--- TEXTE À LIRE ---
============
Intervention de Michel Mercier

Réunion du 26 avril 2011 à 22h45
Ventes volontaires de meubles aux enchères publiques — Adoption d'une proposition de loi en deuxième lecture

Michel Mercier, garde des sceaux, ministre de la justice et des libertés :

Monsieur le président, mesdames, messieurs les sénateurs, la proposition de loi qui revient aujourd'hui devant votre assemblée marque une avancée significative en matière de libéralisation des ventes volontaires aux enchères publiques.

En ouvrant nos débats ce soir, je tiens d’abord à saluer l’initiative de MM. Philippe Marini et Yann Gaillard qui, il y a plus de trois ans maintenant, ont proposé de moderniser le régime applicable à ce secteur d’activité et dont les travaux vont trouver dans quelques semaines – je l’espère tout du moins ! – un aboutissement.
============
--- DONNÉES EXTRAITES ---
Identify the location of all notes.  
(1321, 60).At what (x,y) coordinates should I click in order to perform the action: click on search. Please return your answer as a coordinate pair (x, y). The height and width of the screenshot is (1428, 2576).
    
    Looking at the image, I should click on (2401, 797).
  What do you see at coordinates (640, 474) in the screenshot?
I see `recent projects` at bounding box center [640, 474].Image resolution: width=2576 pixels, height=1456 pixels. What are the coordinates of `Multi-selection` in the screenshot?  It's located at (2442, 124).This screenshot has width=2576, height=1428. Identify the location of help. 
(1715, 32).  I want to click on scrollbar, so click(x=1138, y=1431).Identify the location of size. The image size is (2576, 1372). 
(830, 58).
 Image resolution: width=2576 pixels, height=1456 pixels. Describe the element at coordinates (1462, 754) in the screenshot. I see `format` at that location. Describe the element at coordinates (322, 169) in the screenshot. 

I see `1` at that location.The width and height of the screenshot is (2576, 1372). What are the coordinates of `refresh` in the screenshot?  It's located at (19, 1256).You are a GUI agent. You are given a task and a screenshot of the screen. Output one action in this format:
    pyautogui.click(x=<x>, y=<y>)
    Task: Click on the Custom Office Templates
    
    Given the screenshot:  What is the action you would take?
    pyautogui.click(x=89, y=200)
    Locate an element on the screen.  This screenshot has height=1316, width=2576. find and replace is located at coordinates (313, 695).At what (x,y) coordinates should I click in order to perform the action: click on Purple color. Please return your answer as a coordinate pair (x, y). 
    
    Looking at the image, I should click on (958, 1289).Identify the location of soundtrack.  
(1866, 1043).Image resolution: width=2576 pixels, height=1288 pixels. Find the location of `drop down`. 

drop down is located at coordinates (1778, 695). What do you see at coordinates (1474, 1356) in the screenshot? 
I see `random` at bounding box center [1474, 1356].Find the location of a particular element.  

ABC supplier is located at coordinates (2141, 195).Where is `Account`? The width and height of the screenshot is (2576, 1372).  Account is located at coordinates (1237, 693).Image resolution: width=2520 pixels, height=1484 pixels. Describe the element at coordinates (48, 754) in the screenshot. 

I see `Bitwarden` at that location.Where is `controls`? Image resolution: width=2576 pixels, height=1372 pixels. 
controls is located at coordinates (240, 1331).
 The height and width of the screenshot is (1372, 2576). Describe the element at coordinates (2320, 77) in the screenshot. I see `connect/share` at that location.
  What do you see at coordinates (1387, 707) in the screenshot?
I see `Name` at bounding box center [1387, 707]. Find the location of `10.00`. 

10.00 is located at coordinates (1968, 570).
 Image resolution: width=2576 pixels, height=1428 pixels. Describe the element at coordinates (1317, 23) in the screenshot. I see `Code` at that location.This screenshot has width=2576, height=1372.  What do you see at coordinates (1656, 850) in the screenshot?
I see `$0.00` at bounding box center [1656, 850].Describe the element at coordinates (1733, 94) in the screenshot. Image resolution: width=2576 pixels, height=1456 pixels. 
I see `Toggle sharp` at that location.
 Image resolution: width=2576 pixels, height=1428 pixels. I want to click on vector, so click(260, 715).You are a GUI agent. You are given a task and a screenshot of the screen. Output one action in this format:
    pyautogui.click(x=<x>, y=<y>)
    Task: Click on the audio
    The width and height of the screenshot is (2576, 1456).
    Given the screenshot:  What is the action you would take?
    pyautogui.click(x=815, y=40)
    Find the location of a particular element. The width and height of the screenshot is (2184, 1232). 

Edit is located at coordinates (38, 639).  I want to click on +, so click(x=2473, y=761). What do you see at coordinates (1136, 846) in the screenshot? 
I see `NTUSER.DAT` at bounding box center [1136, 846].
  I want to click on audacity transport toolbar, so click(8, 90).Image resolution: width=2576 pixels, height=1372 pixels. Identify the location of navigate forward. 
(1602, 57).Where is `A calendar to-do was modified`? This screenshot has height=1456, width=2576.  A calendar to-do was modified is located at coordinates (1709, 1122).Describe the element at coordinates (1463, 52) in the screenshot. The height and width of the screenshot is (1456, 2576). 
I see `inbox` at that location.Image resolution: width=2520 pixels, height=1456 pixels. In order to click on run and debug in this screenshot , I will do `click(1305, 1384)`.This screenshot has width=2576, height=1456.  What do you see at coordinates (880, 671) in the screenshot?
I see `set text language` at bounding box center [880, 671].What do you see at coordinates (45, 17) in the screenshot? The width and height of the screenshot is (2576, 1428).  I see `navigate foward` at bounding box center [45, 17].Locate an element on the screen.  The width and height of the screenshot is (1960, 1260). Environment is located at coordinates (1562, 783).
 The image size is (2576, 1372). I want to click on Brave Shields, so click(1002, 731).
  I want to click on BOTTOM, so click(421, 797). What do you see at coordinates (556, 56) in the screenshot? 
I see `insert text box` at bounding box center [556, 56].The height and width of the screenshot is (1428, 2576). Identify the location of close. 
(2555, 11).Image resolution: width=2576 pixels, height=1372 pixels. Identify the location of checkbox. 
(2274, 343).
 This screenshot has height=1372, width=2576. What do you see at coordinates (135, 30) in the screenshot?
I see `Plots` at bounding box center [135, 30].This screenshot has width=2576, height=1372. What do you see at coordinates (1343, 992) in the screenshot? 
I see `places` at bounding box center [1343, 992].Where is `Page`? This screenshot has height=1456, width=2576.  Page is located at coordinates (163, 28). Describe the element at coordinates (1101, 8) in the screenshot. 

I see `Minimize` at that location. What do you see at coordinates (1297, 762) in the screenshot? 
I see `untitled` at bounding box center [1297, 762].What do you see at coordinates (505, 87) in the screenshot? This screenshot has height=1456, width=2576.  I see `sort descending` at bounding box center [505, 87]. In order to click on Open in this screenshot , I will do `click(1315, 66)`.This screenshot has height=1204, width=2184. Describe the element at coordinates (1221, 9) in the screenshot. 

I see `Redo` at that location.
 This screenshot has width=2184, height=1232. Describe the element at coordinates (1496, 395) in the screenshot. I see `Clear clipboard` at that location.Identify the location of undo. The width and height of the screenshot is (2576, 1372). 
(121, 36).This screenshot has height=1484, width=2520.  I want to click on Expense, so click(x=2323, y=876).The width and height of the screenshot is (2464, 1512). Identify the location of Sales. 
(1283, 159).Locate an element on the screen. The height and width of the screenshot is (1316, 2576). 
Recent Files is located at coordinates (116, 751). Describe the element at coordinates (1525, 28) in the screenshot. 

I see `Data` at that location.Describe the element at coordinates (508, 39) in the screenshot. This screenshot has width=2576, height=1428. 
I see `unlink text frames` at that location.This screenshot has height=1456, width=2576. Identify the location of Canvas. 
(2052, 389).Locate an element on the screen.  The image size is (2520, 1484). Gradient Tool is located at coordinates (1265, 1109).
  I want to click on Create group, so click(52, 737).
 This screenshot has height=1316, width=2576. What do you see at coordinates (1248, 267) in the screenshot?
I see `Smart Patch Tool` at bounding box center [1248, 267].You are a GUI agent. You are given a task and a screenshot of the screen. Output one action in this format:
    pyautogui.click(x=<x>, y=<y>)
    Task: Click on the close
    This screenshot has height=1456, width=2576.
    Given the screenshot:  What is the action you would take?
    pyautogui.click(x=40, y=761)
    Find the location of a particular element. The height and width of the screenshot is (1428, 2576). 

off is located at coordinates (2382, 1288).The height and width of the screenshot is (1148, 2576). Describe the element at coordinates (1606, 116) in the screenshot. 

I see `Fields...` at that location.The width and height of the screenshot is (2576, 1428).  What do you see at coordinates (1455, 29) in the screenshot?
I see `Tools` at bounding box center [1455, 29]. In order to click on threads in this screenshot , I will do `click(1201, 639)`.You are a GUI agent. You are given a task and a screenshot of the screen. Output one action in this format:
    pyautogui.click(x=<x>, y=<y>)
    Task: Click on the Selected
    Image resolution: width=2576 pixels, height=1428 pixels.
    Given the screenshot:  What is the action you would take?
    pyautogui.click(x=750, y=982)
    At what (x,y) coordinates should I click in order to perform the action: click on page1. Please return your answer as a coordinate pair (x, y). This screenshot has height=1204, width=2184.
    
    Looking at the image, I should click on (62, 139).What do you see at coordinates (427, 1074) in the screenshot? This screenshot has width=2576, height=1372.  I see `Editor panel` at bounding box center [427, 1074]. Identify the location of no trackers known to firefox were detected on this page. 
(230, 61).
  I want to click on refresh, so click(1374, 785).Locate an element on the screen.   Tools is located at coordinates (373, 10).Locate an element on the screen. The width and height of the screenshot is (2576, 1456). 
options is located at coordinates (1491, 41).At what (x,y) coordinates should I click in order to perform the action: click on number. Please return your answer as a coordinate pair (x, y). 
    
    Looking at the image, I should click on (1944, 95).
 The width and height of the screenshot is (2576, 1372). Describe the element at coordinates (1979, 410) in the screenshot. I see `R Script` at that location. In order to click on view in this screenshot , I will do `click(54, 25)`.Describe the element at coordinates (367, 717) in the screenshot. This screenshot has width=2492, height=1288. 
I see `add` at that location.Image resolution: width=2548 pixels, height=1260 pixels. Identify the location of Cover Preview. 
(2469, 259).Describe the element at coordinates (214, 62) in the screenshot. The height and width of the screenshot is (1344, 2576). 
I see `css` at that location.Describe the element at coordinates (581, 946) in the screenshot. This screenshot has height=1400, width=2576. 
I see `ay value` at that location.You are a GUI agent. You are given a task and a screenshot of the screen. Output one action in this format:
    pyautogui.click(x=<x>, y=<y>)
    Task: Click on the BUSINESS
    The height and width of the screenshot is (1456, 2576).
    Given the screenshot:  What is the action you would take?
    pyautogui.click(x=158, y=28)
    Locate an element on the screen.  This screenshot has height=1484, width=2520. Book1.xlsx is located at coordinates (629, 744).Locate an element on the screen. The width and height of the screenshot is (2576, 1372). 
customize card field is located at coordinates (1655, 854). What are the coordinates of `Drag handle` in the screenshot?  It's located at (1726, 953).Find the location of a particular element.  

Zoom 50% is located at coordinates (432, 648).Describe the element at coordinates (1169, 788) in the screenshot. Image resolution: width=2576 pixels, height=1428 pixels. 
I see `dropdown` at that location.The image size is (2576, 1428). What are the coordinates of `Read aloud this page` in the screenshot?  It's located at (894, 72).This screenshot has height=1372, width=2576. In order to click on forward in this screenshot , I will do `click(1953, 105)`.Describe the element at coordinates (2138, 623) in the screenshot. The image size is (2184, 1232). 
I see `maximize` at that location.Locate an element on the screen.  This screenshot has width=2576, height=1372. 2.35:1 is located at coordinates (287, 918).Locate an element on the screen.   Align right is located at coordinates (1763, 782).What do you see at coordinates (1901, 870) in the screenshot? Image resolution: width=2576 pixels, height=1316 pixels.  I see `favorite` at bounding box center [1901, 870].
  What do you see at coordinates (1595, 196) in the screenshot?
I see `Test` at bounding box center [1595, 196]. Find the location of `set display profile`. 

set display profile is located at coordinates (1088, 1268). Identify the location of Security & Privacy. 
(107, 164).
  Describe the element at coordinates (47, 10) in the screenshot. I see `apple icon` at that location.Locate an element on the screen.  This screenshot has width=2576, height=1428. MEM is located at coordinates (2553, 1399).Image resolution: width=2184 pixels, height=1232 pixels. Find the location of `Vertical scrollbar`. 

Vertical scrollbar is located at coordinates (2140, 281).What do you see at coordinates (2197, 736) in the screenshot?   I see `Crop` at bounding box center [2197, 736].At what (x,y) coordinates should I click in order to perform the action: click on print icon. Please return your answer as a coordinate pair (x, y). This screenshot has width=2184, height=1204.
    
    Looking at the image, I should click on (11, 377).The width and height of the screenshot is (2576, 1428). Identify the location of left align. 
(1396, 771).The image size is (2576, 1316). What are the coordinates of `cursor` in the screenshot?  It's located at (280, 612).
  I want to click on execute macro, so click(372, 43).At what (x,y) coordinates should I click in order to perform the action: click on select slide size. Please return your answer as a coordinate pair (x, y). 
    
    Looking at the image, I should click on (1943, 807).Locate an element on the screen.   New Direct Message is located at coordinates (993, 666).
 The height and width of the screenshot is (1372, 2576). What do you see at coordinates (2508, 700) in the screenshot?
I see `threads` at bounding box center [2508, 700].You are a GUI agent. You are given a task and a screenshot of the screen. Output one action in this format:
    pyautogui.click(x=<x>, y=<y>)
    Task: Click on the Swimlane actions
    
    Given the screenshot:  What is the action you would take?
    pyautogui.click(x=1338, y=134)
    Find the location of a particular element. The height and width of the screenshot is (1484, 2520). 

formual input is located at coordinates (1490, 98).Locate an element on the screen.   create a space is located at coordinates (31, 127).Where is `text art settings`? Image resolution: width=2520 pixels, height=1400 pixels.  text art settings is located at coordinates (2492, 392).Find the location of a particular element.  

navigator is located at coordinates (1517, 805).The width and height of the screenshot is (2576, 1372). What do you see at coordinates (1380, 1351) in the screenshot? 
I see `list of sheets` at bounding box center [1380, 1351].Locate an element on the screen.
============
--- TRAVAIL DEMANDÉ ---
1: Reproduisez fidèlement le passage de l'intervention situé entre « Michel Mercier, garde » et « aux enchères publiques. », ces deux segments compris.
2: Les affirmations suivantes sont-elles conformes à l'intervention ? Répondez par oui ou par non en citant les mots décisifs du texte : (a) la réunion a eu lieu le 26 avril 2011 ; (b) la proposition de loi est examinée en première lecture ; (c) la proposition de moderniser le régime de ce secteur remonte à plus de trois ans.
Les enregistrements proviennent d'une source distincte de l'intervention.

--- RÉPONSES ---
1:
Michel Mercier, garde des sceaux, ministre de la justice et des libertés :

Monsieur le président, mesdames, messieurs les sénateurs, la proposition de loi qui revient aujourd'hui devant votre assemblée marque une avancée significative en matière de libéralisation des ventes volontaires aux enchères publiques.

2:
(a) Oui : « Réunion du 26 avril 2011 à 22h45 ».
(b) Non : « Adoption d'une proposition de loi en deuxième lecture ».
(c) Oui : « il y a plus de trois ans maintenant, ont proposé de moderniser le régime applicable à ce secteur d’activité ».